- _Click-target data_
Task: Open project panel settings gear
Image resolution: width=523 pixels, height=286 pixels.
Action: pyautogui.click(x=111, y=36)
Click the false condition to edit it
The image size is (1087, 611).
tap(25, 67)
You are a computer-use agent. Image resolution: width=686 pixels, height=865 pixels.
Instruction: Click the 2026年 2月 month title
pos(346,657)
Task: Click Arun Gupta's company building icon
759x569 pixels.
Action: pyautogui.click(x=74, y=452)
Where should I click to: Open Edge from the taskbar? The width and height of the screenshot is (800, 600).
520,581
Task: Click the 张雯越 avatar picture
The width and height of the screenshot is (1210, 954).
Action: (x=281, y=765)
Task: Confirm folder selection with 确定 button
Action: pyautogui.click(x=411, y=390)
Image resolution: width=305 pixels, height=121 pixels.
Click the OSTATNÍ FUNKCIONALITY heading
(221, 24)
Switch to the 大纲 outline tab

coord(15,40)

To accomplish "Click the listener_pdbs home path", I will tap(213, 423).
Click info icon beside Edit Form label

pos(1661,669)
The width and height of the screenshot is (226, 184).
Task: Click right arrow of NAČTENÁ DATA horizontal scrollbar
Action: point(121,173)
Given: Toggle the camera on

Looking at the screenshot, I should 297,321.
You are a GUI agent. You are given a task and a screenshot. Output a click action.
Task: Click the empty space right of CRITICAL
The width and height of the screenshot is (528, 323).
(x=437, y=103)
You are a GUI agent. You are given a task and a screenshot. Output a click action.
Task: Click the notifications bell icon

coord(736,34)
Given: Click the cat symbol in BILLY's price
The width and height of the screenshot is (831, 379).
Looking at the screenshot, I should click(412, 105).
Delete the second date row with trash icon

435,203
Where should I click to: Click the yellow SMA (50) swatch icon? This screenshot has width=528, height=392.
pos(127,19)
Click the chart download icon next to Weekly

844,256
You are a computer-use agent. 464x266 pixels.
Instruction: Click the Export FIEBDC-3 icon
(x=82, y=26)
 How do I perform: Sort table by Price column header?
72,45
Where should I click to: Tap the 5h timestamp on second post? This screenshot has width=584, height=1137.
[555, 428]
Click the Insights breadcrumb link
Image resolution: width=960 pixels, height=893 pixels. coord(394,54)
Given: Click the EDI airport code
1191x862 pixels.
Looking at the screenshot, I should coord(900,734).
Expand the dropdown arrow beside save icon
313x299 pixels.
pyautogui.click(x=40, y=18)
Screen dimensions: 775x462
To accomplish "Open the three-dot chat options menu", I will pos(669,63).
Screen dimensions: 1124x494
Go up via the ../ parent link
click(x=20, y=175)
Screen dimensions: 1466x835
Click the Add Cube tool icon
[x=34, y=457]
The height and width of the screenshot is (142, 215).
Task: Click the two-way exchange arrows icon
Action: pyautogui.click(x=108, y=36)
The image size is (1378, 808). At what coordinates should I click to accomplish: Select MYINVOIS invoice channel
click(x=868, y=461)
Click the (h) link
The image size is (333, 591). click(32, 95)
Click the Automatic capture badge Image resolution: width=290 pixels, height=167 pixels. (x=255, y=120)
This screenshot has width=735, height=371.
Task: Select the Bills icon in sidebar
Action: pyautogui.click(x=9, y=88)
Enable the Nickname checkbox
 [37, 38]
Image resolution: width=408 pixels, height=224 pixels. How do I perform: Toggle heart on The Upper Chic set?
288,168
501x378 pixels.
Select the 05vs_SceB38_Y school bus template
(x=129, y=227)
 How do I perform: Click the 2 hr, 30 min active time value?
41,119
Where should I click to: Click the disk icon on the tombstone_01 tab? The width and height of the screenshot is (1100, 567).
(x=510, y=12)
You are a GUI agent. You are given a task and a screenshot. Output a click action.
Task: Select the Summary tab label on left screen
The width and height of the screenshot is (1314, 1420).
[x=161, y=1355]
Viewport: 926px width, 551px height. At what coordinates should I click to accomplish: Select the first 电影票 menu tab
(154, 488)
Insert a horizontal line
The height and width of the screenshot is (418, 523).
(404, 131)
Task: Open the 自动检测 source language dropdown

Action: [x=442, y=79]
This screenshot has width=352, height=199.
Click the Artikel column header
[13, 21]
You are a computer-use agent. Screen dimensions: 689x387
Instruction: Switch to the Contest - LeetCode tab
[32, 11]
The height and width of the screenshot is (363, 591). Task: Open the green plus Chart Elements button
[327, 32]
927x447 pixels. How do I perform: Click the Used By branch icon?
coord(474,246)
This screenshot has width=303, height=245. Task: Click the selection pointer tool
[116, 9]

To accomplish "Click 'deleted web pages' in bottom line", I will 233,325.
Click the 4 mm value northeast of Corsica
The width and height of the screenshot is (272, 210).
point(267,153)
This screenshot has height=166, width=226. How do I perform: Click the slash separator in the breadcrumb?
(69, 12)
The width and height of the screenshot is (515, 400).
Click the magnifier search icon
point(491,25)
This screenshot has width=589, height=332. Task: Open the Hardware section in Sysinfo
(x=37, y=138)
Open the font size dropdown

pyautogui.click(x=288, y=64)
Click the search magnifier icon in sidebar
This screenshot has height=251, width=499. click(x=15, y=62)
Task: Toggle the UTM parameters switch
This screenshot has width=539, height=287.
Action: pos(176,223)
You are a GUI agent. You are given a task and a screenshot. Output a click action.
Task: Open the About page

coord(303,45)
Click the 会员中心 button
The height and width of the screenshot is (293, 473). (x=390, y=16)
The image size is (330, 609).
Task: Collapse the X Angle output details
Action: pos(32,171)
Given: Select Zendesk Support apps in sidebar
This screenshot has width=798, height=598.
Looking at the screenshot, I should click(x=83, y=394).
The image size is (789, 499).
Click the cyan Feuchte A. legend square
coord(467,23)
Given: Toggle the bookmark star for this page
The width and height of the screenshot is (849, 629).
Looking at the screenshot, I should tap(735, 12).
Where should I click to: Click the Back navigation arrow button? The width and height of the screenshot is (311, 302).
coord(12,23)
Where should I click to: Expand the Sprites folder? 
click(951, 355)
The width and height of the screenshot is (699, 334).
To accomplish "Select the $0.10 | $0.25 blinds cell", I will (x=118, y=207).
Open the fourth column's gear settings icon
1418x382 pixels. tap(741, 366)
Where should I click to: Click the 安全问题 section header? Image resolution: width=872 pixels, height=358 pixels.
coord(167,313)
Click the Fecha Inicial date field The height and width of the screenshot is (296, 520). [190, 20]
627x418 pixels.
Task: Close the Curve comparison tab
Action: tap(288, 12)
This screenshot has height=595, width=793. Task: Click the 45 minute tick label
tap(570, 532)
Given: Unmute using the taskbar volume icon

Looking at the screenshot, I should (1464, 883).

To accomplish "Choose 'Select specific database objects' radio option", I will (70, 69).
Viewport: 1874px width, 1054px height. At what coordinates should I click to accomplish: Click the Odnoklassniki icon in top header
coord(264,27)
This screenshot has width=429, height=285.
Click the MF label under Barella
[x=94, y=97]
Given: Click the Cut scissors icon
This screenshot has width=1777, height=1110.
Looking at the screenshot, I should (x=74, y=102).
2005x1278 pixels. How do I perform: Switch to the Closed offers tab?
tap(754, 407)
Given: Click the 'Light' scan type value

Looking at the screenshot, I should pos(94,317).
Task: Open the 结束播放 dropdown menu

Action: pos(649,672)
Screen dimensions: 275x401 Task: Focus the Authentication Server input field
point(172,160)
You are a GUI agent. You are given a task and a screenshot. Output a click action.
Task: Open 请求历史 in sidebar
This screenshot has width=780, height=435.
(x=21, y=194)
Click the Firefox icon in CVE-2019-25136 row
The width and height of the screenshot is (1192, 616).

- _Exercise instructions_
State how many lines of the entries above contain the string "breadcrumb", treating case as significant. Give only the number.

- _Reply to the exercise_
2